Feed him ye must, whose food fills you

is the aching paradox which is subsumed in the earlier images of natural bounty. It is perhaps not surprising that The Hock-Cart is less often quoted as an example of a natural and moral economy than Penshurst or To Saxham. Yet all that is in question is the degree of consciousness or real processes. What Herrick embarrassingly intones is what Jonson and Carew mediate. It is a social order, and a consequent way of seeing, which we are not now likely to forget.
 

Williams comes back to Herrick (the horror) once more, comparing country writing marked by “ineradicable melancholy” (such as Gray’s Elegy Written in a Country Churchyard) with the “sense of the settlement, even satisfaction and self-satisfaction” in Herrick’s A Thanksgiving:

Lord, Thou has given me a cell
Wherein to dwell,
A little house, whose humble Roof
Is weather-proof
…Low is my porch, as is my Fate,
Both void of state;
And yet the threshold of my doore
Is worn by th’ poore.

As it happens, I first read this poem, as a child, under a roof and a porch probably lower than Herrick’s, and I could then neither get the lines out of my mind nor feel other than angry about them. My father had brought it home, in a book called, Hours with English Authors, which was a set-book at an evening class he was attending in the village. He had been asked (it is how values are taught) to learn it by heart; he asked me to see if he could. I remember looking and wondering who the poor were, and why they wore this threshold, if the poet’s condition was indeed so low. I understand that better now. The poverty is seen in an upward glance, by the goldsmith’s nephew, the former court poet, the Royalist parson, deprived of his living in the commonwealth. The poverty of the majority of men is a different dimension, below the level of comparison. But this was not the source of the anger, which came from a sense of the play at abasement, putting himself even lower than the porch and being so pleased about it. As I repeat the lines now, I seem still to hear the whine–“A little house, whose humble roof…”–(he was lucky, after all that, that it was weatherproof); the whine of a kind of feeling which we used to hear, in a few families, generally despised in the village: a self-conscious lowering when there was charity or religion around.
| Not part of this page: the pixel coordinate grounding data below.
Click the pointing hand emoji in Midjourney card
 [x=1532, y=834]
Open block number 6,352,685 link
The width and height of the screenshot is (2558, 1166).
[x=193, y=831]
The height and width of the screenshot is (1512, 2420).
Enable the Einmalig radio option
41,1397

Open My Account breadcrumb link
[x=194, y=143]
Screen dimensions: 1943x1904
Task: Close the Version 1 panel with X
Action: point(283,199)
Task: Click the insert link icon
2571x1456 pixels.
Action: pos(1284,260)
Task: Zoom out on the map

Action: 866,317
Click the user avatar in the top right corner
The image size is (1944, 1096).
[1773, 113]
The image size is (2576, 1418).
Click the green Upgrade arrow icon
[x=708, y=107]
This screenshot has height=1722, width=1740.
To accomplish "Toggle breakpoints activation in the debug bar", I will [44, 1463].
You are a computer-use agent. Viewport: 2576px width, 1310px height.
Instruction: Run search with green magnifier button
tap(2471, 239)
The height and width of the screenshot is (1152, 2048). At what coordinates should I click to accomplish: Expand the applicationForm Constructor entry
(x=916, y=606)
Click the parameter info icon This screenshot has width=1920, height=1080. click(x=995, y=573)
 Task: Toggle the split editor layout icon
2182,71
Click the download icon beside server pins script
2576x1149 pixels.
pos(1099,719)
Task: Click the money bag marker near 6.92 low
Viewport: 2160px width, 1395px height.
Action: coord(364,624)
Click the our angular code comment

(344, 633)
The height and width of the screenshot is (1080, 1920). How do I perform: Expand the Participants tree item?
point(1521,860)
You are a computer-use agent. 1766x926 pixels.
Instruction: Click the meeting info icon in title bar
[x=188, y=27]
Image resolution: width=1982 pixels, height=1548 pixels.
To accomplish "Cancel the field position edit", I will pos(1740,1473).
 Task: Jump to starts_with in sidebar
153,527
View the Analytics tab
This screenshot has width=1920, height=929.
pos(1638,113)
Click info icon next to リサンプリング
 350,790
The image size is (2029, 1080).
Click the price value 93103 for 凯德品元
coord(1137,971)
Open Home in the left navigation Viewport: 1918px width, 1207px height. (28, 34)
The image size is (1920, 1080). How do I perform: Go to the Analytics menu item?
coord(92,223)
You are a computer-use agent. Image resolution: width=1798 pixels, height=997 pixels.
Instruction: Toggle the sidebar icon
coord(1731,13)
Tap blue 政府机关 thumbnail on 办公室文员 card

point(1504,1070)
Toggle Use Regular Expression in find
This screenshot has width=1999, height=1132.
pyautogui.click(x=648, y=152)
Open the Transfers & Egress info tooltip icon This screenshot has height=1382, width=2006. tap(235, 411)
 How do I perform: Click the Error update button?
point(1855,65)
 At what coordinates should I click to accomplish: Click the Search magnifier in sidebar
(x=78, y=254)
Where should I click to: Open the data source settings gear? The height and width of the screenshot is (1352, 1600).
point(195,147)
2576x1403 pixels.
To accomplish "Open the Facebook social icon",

It passed straight in my mind, this poem, to

God bless the squire and his relations
And keep us in our stations

And when I read Herrick’s Hock-Cart, with its open management of feeling for the Earl of Westmorland, I felt I had been right, even in my untutored reading (I was of course told later in Cambridge, that the poem was an example of Christian virtue and settlement, which we couldn’t easily appreciate in these degenerate progressive times).